Can you copy out, word for word, the records starting at the line that contains "The width and height of the screenshot is (893, 479)." and ending at the line that contains "center [584, 402].", including both of those lines?

(Study material begins)

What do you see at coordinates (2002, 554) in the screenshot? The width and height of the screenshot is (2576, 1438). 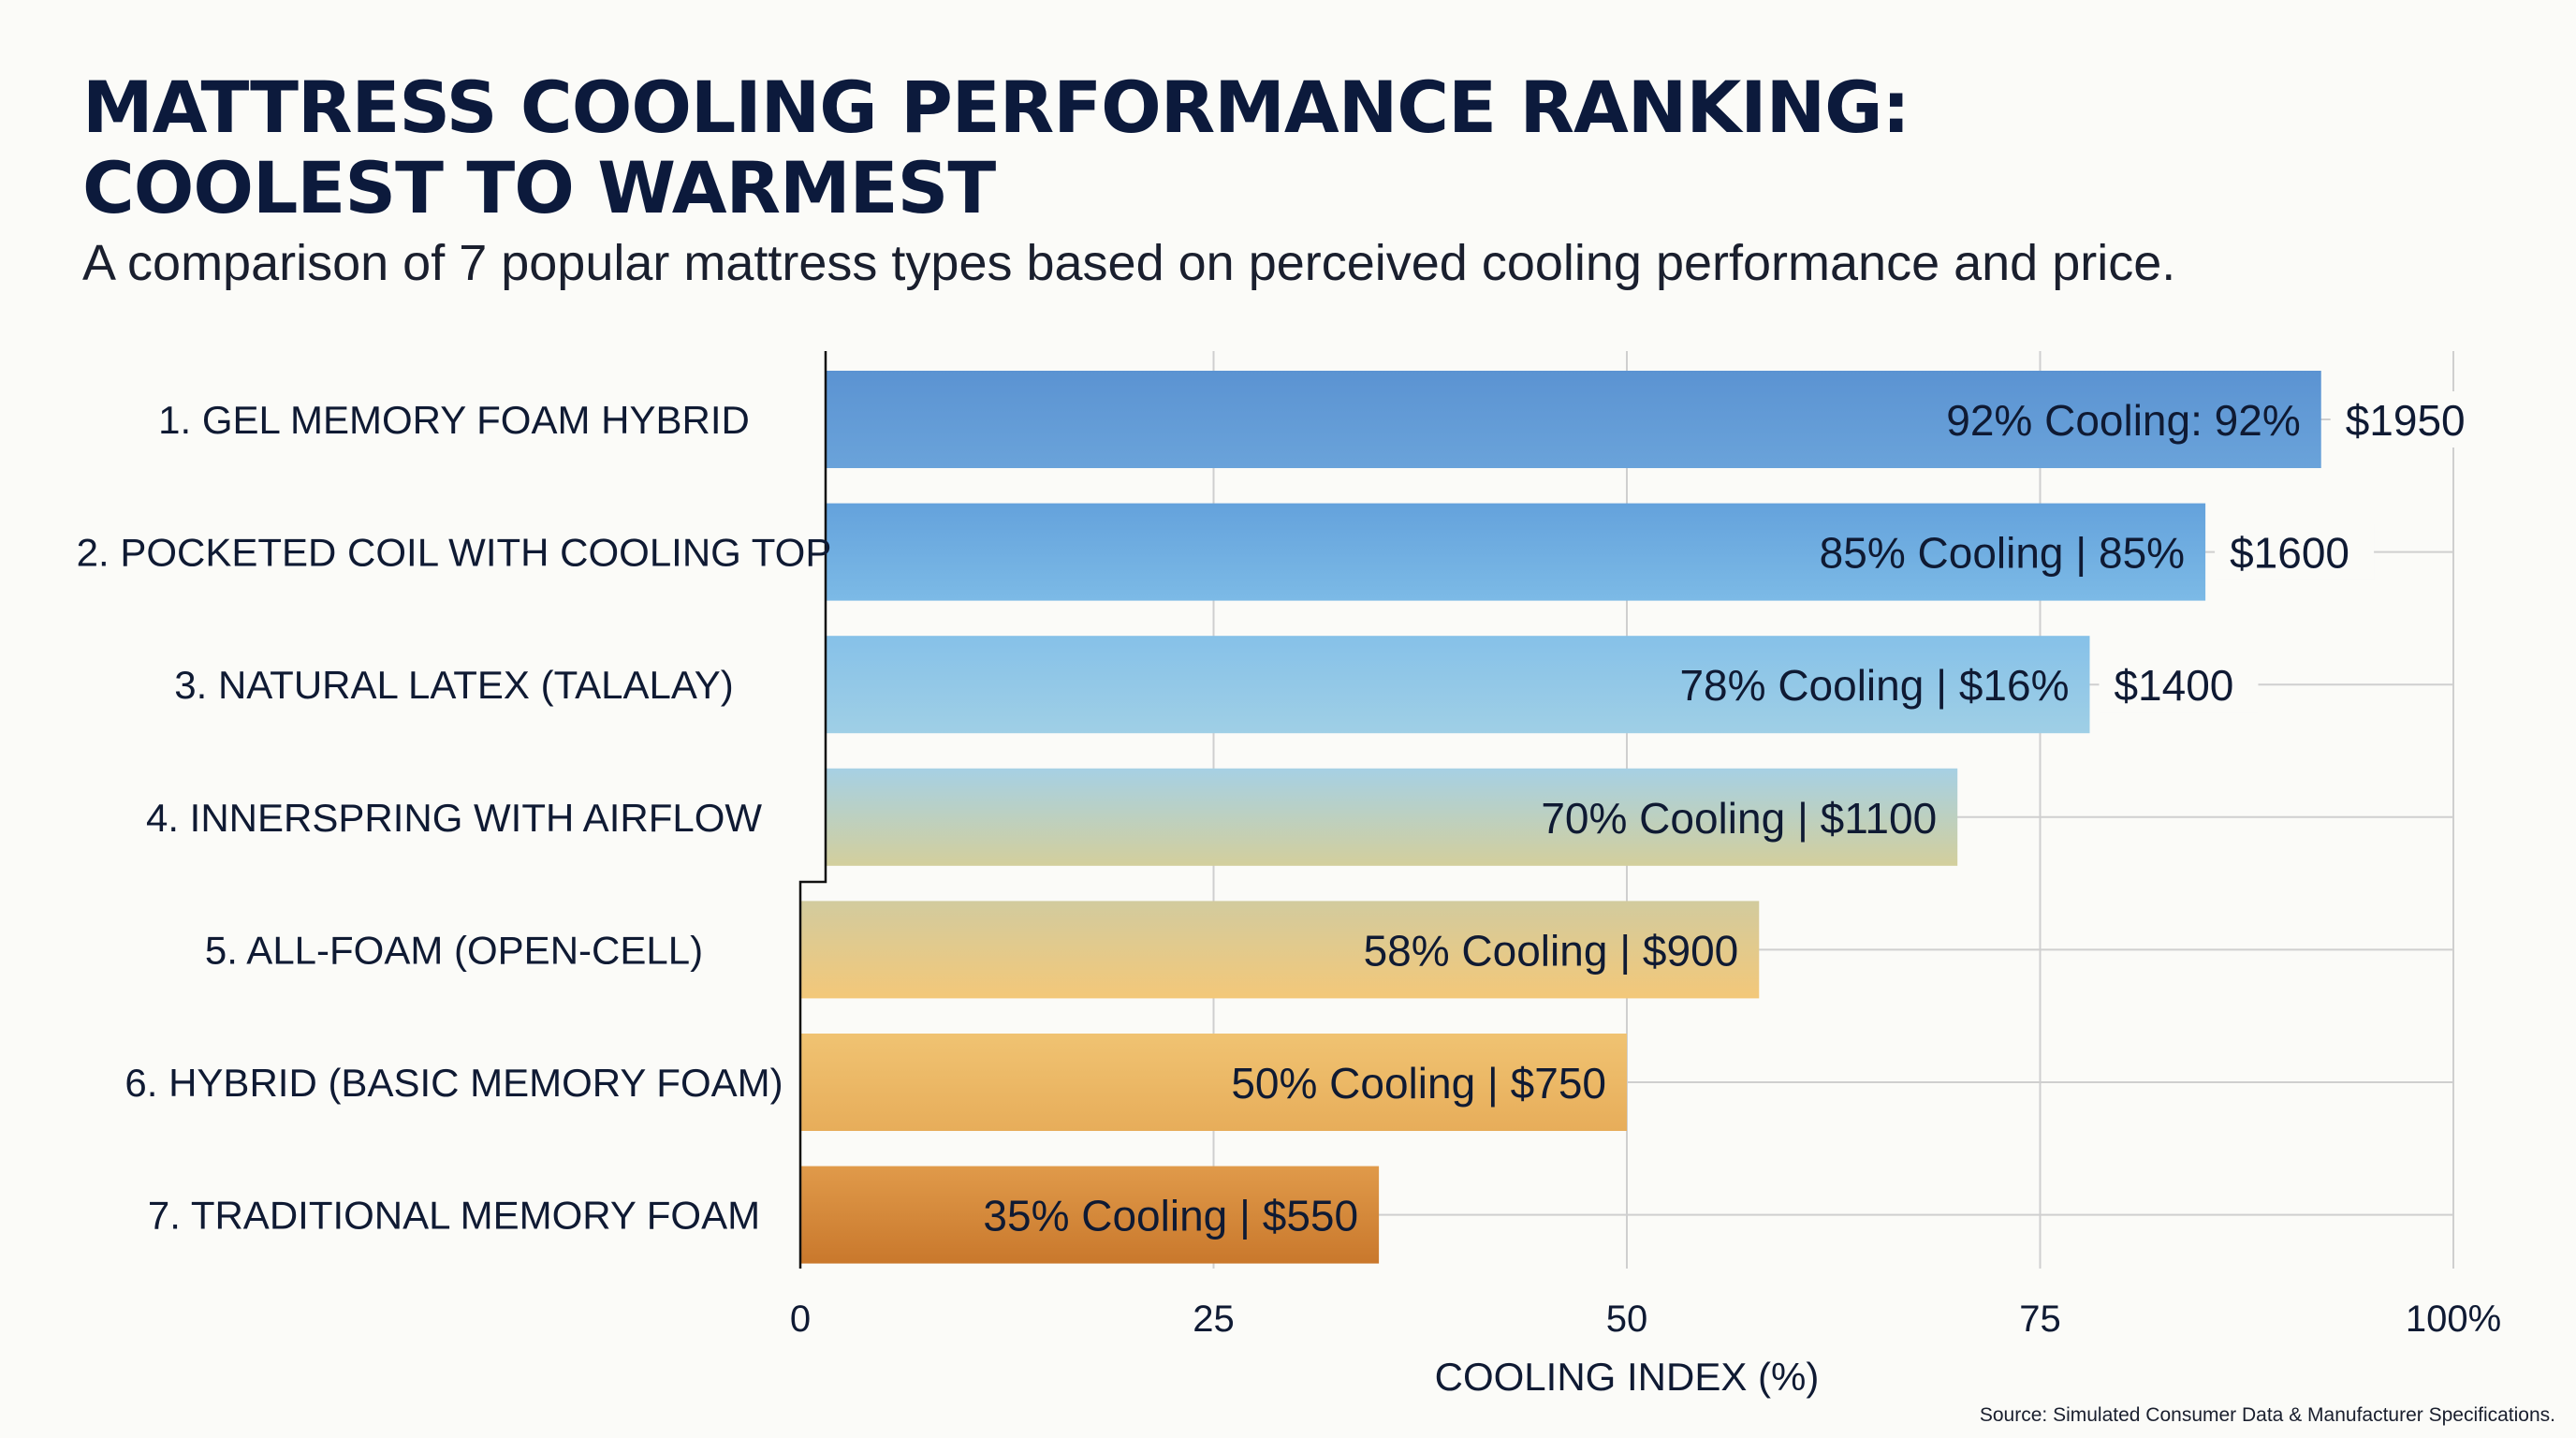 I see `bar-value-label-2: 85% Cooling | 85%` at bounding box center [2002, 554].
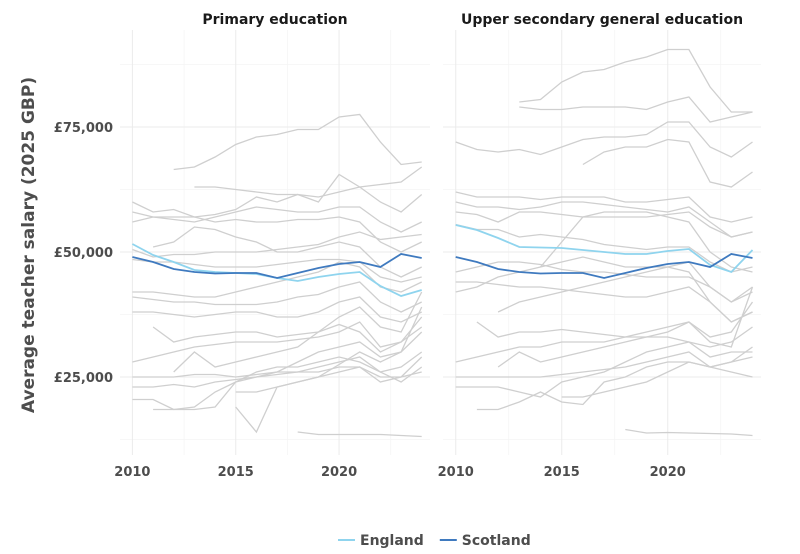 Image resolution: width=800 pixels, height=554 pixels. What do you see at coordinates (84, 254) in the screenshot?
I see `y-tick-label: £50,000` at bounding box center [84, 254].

(Study material ends)
(Study material begins)

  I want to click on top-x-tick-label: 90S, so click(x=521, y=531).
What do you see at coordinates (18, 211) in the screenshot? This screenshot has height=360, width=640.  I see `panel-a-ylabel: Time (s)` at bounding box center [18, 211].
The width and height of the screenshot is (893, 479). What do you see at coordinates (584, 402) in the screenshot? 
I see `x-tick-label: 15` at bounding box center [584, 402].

(Study material ends)

**Response**:
The width and height of the screenshot is (893, 479). What do you see at coordinates (584, 402) in the screenshot? 
I see `x-tick-label: 15` at bounding box center [584, 402].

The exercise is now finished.